Ho appena terminato di leggere un piccolo libricino che ti consiglio se ami la letteratura giapponese e le riflessioni sul concetto di stagionalità, che s’intitola proprio “Nagori” di Ryoko Sekiguchi edito da Einaudi.

«Quando si parla di cibo la questione delle stagioni è di primaria importanza. Che si debbano utilizzare e consumare prodotti di stagione va da sé. Ma che cosa è, per l’appunto, un prodotto “di stagione”? Il prodotto così come lo troviamo al mercato? Quando compare per la prima volta nell’arco dell’anno; e in quale regione? Qual’è la distanza che un frutto può percorrere perché si possa considerare “di stagione”? I tuberi e gli agrumi che si conservano per mesi, a che punto del loro ciclo vitale non sono più “di stagione”?»

Esistono tre termini diversi per descrivere lo stato di stagionalità di un alimento: hashiri (primizia), sakari (piena stagione) e nagori (ultimizia, se così si può chiamare).

Ogni età di un prodotto richiede un approccio diverso e un tipo di preparazione specifico: le verdure in hashiri è meglio consumarle crude, perché spesso sono piccole e tenere, mentre un prodotto in nagori è meglio consumarlo cotto (per esempio le mele di fine stagione sono più morbide e meno succose, perfette per essere trasformate attraverso la cottura).

Si è spesso cercato di imbrigliare il concetto di stagionalità in schemi fissi e immutabili nel tempo, ma le stagioni non sono così: l’associazione di una verdura o di un frutto a una determinata stagione non è un concetto statico ben definito, ma varia a seconda della regione in cui ci si trova e soprattutto varia al mutare delle condizioni climatiche.

Prodotti che riteniamo di stagione sono in realtà stati raccolti durante la stagione precedente, come per esempio le zucche che si iniziano a raccogliere in estate e si fanno seccare quando ancora le temperature lo consentono, per poi essere conservate per tutto l’inverno.

Prima dell’avvento del frigorifero paradossalmente era normale nutrirsi di prodotti “fuori stagione”: esisteva un’arte di fermare il tempo rappresentata dalle tecniche di conservazione, come la fermentazione e l’essiccazione, che erano una garanzia di disponibilità di cibo anche nei periodi difficili e di scarsità come la fine dell’inverno e l’inizio della primavera.

Sebbene siamo circondati da una temporalità ciclica, che rispecchia il ritorno annuale delle stagioni che si susseguono, l’essere umano vive una temporalità lineare e nella costante incertezza di poter assaggiare di nuovo un determinato frutto l’anno successivo: «Signorina, io sono molto più anziano di lei, e non so se potrò assaggiare questo ortaggio il prossimo anno» disse lo chef Mitsuo Fujinaga all’autrice servendole un piatto di verdure ormai fuori stagione.
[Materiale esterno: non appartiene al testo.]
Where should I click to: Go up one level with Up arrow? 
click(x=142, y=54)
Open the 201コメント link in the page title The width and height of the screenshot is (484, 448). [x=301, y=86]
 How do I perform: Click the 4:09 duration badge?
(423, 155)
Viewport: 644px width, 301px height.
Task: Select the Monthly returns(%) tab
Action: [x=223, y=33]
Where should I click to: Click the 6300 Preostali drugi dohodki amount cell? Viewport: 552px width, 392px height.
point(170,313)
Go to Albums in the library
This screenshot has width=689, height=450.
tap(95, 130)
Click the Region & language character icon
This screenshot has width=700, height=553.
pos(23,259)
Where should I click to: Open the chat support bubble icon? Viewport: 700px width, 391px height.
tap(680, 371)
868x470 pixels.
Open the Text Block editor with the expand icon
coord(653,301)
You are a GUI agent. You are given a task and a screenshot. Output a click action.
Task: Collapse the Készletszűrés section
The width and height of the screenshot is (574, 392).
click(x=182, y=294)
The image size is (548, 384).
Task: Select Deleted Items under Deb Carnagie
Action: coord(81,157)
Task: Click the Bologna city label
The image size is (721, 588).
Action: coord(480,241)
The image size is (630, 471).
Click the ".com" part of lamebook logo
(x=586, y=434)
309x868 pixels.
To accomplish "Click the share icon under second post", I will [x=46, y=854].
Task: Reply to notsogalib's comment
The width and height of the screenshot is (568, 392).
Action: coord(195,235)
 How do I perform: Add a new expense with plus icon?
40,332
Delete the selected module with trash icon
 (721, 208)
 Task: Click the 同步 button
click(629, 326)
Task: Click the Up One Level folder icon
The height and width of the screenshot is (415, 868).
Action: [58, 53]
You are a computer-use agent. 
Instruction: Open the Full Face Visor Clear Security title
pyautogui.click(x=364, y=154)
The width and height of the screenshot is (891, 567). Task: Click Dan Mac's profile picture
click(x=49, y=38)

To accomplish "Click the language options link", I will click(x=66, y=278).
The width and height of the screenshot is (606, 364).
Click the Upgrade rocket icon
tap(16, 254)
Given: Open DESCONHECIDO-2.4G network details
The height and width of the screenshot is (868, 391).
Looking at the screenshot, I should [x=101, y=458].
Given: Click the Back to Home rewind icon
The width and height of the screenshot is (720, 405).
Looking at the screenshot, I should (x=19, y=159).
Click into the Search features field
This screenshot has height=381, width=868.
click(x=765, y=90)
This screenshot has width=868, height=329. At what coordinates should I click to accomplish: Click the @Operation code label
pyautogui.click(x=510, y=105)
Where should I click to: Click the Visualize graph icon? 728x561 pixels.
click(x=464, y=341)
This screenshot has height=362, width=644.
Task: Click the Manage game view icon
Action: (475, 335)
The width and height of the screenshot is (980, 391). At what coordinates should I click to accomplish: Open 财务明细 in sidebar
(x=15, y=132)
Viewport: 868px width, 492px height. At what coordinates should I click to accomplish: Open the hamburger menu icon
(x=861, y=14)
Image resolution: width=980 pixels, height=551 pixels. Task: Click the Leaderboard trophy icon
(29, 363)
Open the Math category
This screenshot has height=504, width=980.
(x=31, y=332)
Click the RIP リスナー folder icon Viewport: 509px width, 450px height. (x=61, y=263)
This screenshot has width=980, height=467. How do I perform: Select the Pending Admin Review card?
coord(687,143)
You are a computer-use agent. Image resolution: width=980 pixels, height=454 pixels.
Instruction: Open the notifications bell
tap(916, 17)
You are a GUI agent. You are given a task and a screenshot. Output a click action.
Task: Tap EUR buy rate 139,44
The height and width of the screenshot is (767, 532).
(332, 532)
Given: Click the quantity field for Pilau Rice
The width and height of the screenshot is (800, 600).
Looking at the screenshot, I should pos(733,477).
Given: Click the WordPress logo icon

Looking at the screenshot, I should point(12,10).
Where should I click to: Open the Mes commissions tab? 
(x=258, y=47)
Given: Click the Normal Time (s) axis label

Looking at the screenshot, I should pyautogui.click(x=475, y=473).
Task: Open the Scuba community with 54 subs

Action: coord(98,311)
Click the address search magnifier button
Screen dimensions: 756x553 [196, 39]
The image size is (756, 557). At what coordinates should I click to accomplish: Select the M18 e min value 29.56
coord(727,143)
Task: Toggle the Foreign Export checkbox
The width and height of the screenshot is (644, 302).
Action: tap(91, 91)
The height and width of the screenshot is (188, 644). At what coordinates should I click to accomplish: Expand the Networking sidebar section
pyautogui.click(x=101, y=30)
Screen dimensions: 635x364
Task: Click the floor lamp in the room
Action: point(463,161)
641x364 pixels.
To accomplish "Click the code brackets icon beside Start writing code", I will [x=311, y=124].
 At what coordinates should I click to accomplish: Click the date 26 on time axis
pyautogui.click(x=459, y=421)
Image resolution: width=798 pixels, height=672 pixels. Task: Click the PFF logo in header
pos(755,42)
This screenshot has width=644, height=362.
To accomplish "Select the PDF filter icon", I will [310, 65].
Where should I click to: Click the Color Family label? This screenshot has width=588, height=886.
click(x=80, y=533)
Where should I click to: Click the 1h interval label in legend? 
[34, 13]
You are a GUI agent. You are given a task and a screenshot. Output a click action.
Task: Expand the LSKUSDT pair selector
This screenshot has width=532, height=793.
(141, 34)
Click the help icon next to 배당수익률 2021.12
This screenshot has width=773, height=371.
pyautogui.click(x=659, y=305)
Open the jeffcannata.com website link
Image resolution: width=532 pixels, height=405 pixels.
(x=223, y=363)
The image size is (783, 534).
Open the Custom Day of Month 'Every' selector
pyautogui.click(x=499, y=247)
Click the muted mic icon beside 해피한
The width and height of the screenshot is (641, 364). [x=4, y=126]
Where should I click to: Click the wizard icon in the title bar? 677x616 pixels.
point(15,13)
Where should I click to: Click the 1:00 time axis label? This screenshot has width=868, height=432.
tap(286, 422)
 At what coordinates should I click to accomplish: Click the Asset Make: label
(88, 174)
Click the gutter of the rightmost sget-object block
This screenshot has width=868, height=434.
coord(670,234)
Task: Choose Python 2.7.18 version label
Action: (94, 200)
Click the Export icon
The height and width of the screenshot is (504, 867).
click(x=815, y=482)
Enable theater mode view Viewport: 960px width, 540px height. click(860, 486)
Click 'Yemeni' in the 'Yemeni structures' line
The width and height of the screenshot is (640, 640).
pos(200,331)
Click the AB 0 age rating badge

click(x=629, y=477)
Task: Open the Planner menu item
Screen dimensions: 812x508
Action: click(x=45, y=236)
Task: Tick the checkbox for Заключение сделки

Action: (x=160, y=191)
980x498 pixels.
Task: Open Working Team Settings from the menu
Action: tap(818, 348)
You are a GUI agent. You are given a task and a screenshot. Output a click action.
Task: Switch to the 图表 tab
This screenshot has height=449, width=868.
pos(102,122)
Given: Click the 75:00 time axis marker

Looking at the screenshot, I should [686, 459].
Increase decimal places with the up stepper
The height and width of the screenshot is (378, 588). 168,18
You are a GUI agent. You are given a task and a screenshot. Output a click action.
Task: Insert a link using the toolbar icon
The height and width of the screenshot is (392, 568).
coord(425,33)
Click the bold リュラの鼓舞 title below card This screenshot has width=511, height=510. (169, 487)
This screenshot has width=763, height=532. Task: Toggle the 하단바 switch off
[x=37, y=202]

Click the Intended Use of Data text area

Un frutto o una verdura in nagori rappresentano un momento di nostalgia per l’imminente partenza di quel prodotto, fino al nuovo incontro l’anno successivo e così lo assaporiamo gelosamente, quasi a voler custodire il suo sapore per prolungare il suo gusto. 

Riflettere sulle stagioni diventa così un modo per non dare nulla per scontato, per vivere il presente senza dimenticare il passato e con la speranza che il futuro porterà con sé una nuova stagione da vivere appieno per poi lasciarla andare di nuovo.